Monday, January 8, 2018

Wildlife Refuge

This Great Eagle was the centerpiece of my LOTR Galdhrim army.  The figure itself is no longer in print, but it was the perfect pose to represent a giant beast taking off after dispatching his prey!

I had a lot of fun painting the wings and the face.  There are a few other similar creatures that I painted as the subject for my Painting Pyramid tutorial videos, including the Griffon and Giant Owl.  Those are each 105 minutes long, and demonstrate how to paint these large monsters in a more efficient way.

When you have large wings such as these, it is important to get some variations in those brownish tones.  You can see that some are more saturated that other, while greyish browns compliment those brighter tones.  Some sections have more yellows, and other parts have some greenish shades.

While having lights and darks can be important, keeping these very broad surfaces interesting takes more than one kind of contrast!

I especially enjoyed painting the face, as it was very nicely sculpted.  After painting many birds of prey in 2D art, I was very familiar with how to approach that part.

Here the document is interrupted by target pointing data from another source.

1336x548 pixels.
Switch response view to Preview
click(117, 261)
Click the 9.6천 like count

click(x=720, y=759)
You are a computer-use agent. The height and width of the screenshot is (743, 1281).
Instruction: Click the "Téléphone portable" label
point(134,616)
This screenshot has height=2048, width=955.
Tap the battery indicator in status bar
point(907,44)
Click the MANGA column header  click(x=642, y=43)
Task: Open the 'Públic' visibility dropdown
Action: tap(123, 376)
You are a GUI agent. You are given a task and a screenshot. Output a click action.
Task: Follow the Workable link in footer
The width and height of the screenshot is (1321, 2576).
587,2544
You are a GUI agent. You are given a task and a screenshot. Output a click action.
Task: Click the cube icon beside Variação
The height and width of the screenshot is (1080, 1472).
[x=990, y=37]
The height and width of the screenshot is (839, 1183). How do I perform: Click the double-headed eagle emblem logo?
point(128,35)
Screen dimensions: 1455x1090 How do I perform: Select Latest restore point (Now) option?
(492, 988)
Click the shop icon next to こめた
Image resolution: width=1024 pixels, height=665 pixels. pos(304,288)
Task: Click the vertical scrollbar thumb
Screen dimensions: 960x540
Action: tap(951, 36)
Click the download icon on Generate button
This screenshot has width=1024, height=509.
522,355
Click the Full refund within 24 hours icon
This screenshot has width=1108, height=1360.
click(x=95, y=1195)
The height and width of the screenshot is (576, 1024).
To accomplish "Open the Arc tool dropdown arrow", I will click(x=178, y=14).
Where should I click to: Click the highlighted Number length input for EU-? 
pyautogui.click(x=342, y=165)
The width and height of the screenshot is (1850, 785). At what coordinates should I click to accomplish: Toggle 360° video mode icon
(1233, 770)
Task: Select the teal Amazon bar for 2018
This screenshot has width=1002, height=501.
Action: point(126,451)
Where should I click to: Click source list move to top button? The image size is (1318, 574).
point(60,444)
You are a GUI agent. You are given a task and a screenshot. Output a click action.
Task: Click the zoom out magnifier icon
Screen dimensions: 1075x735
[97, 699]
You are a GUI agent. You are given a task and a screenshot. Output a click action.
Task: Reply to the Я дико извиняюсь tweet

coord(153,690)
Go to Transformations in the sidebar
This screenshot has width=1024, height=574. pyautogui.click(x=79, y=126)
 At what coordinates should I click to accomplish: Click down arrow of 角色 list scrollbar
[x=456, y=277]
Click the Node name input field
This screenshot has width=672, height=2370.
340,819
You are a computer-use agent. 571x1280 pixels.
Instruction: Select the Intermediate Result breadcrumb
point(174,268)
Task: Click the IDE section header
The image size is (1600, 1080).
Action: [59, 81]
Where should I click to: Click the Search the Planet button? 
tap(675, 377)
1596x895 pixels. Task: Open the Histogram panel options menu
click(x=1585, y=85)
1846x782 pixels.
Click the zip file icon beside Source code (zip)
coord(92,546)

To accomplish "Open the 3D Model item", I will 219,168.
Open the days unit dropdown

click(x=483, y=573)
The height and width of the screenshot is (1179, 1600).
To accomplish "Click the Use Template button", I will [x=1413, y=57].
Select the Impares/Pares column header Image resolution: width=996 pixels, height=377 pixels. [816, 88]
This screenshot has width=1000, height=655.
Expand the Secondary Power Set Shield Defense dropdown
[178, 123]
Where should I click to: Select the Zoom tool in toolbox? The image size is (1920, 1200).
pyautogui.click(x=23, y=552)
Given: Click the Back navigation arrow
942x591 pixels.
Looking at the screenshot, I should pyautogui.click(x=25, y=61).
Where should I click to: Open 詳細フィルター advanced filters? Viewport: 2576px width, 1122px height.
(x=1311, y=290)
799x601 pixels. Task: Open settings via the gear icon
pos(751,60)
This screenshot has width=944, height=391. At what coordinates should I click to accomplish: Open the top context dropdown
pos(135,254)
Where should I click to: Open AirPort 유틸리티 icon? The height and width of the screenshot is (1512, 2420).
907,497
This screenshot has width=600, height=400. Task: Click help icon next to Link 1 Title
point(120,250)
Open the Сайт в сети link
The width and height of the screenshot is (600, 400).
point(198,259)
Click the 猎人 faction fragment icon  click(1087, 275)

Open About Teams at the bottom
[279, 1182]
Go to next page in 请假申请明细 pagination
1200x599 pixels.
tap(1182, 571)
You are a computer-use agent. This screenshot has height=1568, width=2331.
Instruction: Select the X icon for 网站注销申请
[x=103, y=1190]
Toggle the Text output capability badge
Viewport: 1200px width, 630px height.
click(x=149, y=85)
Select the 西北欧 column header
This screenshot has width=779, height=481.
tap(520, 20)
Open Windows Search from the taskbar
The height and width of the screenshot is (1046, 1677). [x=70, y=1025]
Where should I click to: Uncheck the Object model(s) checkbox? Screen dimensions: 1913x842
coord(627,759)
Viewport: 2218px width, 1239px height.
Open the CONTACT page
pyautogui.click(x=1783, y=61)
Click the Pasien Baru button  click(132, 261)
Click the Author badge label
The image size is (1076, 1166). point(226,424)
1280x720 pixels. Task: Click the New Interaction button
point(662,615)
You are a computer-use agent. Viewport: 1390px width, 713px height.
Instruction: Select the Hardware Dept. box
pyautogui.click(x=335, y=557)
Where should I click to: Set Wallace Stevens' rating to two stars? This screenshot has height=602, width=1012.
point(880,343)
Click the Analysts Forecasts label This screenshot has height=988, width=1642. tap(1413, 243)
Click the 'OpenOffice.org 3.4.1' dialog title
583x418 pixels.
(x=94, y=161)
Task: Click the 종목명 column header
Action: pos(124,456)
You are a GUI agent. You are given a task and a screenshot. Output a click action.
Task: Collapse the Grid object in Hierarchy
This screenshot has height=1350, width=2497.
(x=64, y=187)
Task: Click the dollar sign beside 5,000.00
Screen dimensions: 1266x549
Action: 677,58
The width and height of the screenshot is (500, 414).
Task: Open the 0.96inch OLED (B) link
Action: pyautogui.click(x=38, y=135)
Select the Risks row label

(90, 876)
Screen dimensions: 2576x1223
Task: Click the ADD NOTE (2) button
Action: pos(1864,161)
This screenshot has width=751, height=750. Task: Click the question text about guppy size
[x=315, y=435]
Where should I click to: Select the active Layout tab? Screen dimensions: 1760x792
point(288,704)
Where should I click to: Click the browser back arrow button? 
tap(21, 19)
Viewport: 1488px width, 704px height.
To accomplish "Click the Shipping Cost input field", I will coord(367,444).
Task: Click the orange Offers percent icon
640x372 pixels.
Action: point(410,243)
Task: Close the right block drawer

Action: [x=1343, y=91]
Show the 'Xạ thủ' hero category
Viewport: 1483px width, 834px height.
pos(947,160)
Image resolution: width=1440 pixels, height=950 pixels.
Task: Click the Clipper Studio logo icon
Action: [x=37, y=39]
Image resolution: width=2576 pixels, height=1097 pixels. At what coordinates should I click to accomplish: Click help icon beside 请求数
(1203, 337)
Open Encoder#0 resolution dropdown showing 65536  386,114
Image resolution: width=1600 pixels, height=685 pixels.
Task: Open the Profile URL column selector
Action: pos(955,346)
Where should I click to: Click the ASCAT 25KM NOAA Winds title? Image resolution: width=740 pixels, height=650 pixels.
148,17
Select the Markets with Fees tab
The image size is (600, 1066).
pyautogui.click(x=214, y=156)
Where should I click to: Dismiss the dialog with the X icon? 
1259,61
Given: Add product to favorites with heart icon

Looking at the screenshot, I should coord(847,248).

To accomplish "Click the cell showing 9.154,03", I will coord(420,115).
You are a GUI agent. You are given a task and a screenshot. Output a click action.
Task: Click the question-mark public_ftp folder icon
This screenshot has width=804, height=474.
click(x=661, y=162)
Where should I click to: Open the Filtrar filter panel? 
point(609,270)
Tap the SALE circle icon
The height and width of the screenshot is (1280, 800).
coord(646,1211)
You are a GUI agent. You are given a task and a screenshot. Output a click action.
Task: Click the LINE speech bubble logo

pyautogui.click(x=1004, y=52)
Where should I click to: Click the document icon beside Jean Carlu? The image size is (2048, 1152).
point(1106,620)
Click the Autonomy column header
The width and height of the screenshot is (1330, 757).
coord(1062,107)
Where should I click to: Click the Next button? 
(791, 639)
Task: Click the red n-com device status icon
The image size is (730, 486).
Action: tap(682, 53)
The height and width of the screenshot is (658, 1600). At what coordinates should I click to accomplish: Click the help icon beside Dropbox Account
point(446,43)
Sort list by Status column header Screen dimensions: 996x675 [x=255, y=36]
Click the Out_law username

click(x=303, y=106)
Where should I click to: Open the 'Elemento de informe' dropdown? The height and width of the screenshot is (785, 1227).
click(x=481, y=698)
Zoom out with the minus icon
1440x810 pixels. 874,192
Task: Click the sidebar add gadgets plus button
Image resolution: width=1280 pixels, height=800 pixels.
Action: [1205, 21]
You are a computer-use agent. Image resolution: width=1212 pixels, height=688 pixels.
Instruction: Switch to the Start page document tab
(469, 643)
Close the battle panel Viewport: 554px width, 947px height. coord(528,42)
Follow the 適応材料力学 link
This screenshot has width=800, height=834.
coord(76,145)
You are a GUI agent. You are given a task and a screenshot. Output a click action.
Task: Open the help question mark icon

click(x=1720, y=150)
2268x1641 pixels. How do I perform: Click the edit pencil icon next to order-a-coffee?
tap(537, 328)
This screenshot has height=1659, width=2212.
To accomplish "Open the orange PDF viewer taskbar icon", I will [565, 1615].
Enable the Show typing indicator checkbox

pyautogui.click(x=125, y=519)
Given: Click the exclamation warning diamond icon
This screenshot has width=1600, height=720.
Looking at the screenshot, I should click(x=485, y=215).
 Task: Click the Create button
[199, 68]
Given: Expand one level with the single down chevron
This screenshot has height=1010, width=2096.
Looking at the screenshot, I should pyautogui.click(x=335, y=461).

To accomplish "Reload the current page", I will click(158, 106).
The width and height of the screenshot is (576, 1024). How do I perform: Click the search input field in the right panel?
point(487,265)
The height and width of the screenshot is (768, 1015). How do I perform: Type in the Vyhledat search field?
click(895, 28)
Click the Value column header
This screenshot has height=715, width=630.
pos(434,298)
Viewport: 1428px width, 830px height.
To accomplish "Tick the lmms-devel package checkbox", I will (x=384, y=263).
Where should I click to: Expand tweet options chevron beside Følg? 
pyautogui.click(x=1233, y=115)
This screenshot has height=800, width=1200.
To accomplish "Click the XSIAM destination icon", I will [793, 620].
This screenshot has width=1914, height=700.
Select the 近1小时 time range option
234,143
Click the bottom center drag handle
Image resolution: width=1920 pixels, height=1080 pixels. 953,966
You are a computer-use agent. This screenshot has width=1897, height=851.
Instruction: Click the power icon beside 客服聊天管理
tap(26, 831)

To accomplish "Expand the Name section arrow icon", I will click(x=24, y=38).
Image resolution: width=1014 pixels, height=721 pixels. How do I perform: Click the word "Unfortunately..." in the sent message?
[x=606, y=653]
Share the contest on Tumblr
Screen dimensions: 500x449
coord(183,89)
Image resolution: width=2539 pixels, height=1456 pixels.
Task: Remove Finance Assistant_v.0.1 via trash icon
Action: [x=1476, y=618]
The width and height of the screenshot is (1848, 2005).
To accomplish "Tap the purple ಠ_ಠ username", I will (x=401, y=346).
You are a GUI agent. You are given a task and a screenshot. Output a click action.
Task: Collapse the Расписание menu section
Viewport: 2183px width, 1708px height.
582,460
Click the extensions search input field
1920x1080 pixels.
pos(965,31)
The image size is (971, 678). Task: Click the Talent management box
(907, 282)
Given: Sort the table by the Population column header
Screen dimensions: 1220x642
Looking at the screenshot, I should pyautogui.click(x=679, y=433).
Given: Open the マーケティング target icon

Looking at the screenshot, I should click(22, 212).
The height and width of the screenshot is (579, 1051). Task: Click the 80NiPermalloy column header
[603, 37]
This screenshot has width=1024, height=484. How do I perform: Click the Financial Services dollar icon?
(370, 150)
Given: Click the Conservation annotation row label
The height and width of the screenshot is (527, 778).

The base was particularly important.  Given the position of the talons, I really wanted to have some dead Easterlings as fresh kills.  If you saw some of my previous Lord of the Rings posts, you know that I had a large Easterling/Khandish alliance army.

For the Bilbo's Bash tournament, I had to have one "good" and one "evil" army.  They had to show in some way that they were fighting each other, so the Khandish chariots had trophy heads, while the Gwaihir figure had it's Easterling victims!

A few plastic Easterling figures were cut in a few spots and repositioned.  I have a number of blog posts from that tournament, so you can check those out in the Bilbo's Bash section and see how they were used.  Given the unique way combat is resolved in LOTR, this kind of unit was a great compliment to the Cavalry and to the Stormcaller casters.

The general idea was to use the spell to knock down the enemy, which would be charged by the infantry from the front.  At the same time, the very fast cavalry would strike from the sides, and the Great Eagle would fly over the mass and pounce from behind.  It proved to be very deadly!!